While my academic interests have run (since college) towards the Ancient Greeks, I have to confess to not being terribly interested in Sparta. I'm always a sucker for literature and the Spartans didn't really produce much (Tyrtaeus and Alkman). However, Sparta is the second most attested Greek polis in the ancient sources. That means that if you want to study "Ancient Greece" and have it mean anything more than just "Ancient Athens," you have to deal with Sparta. So, helping me come to grip with those laconic Lakonians are Paul Cartledge's The Spartans and Spartan Reflections.

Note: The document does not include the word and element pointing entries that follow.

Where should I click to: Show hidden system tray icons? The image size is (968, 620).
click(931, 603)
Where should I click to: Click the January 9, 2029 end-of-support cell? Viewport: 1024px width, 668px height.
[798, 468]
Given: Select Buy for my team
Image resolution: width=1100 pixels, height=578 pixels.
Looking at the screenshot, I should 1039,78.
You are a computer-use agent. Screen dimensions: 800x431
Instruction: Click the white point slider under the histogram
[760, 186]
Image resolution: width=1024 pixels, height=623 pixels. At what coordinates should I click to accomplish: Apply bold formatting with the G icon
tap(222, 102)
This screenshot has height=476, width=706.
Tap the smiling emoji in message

The Spartans is an introduction for a popular audience to the world of the ancient Spartans. It's well laid-out, covering in an efficient and pleasant manner the relevant political history, key figures, and key questions in Spartan studies. Spartan Reflections is a collection of Cartledge's essays on Sparta running up to the early oughts. That makes it a little dated, but a wonderful way to go deeper and get into the scholarly controversies surrounding Greece's famed warriors. Both books have been enjoyable reads and Cartledge's interest in his subject is infectious.

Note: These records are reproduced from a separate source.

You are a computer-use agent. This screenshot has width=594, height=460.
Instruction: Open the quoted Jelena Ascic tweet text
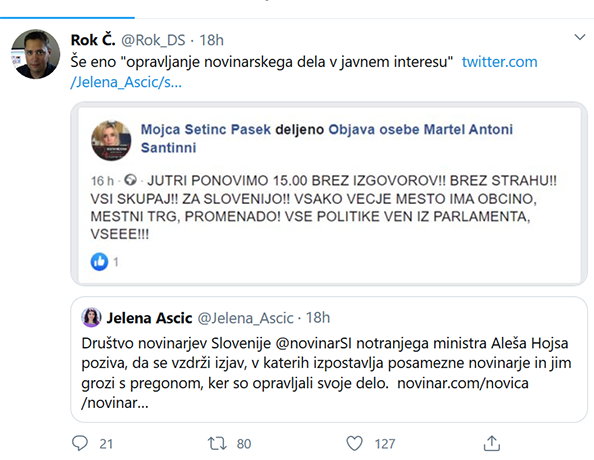[326, 373]
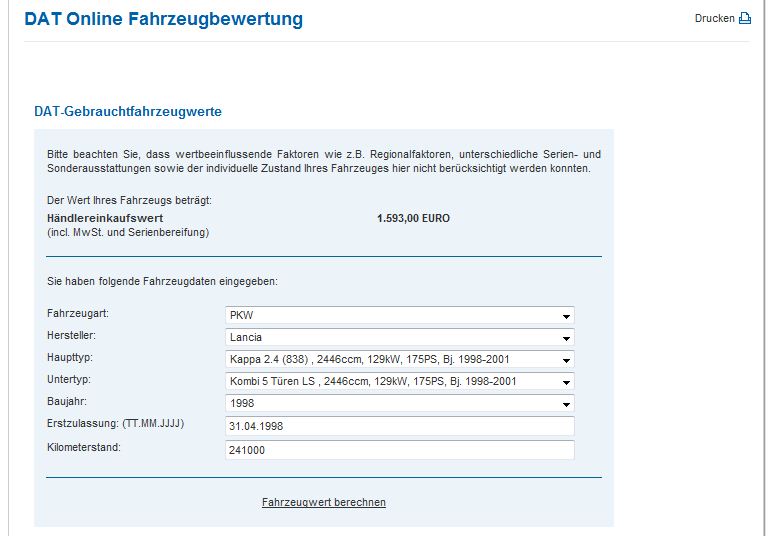Open the Fahrzeugart dropdown showing PKW
773x536 pixels.
click(400, 316)
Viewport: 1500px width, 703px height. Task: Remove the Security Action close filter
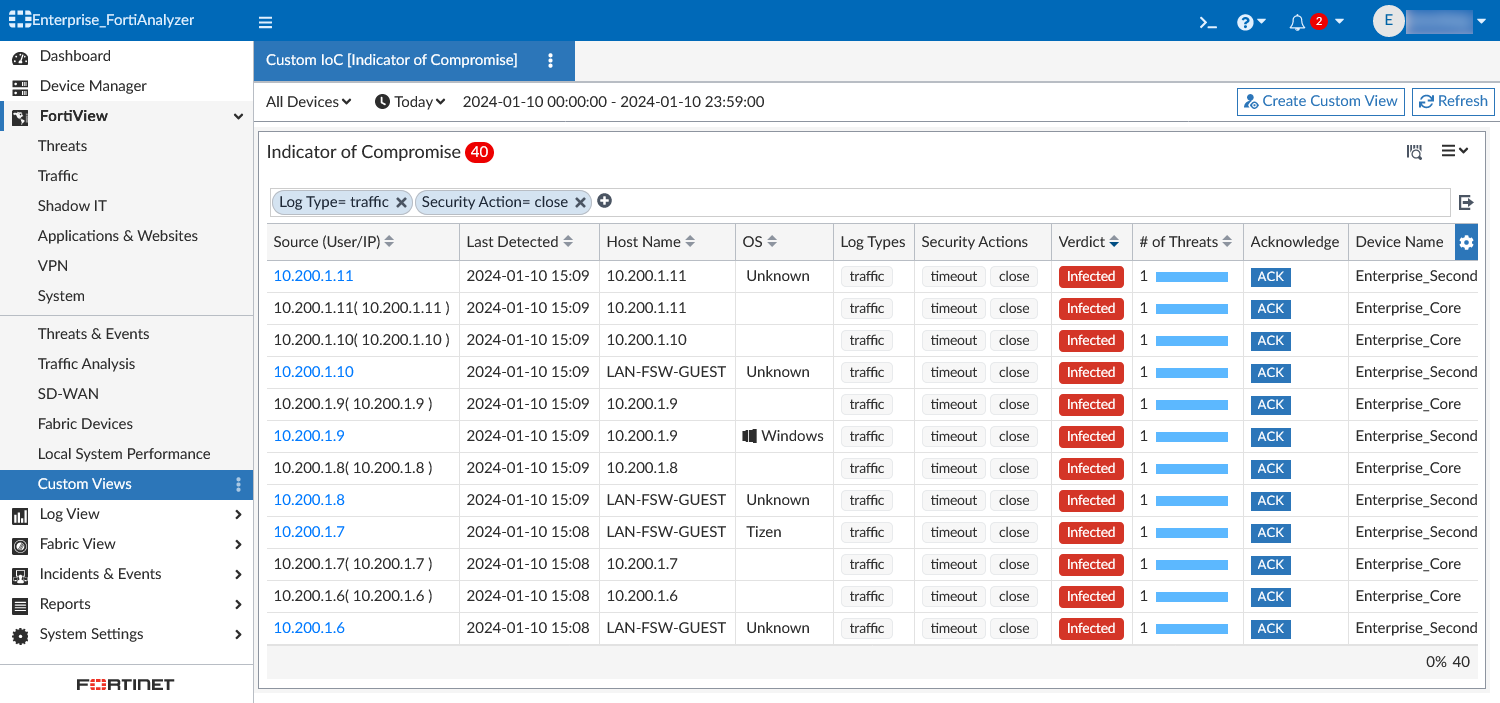(x=581, y=202)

So, do I plan on sticking with Spartan studies? No. I think it will be back to Homer after I wrap up Spartan Reflections. Still, the time has been well spent and I feel like I've shored up a few points that were getting dangerously shaky after all those years away from college. So how about you? Ready to try a little "Lakonizing"? If so, then Paul Cartledge may have just the book you're looking for.